Stored items
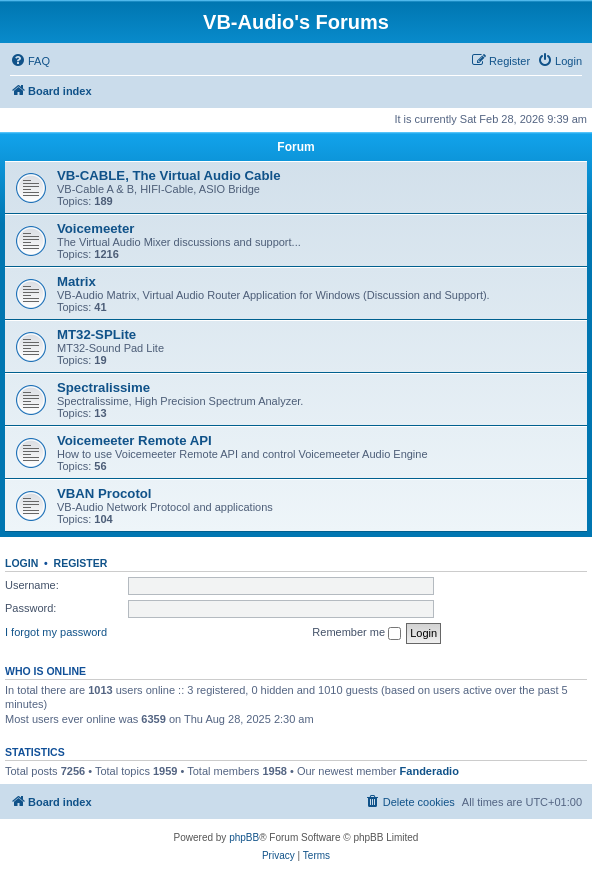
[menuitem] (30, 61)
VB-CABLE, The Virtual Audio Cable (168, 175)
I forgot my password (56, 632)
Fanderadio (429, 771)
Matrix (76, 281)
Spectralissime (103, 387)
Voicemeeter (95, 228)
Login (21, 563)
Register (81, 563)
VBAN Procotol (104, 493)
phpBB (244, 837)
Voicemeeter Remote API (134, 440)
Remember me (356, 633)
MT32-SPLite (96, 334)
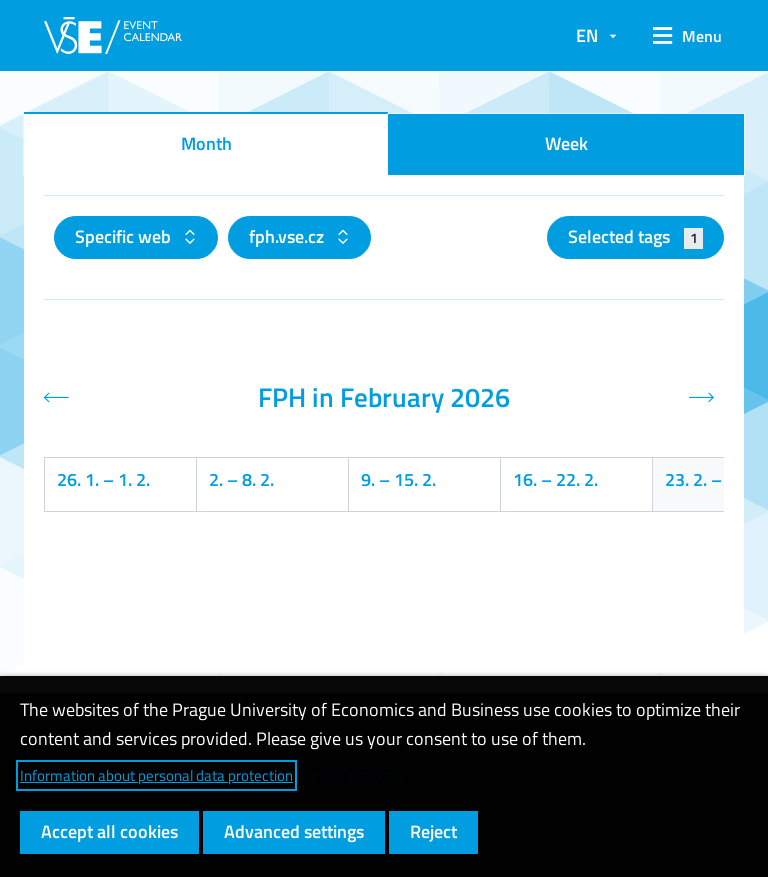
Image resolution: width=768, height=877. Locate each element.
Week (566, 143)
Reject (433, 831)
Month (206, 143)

...

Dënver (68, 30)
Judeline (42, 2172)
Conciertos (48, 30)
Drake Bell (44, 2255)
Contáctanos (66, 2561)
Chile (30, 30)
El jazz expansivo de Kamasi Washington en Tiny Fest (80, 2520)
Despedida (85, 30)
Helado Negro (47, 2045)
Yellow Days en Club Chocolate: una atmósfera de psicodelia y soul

OBJECTIVE :: Rewrite the items from the line with "Remember me (356, 633)" up to and including the line with "Month (206, 143)", keeping the requests but scaling every coordinate in the answers by 1.1 and rounding to whole numbers, with halves rounded up. Omit the pictures from your answer.

WRITTEN RESPONSE ::
Remember me (392, 696)
MT32-SPLite (106, 367)
Image resolution: width=768, height=877. Locate each element.
Week (623, 157)
Reject (476, 914)
Month (227, 157)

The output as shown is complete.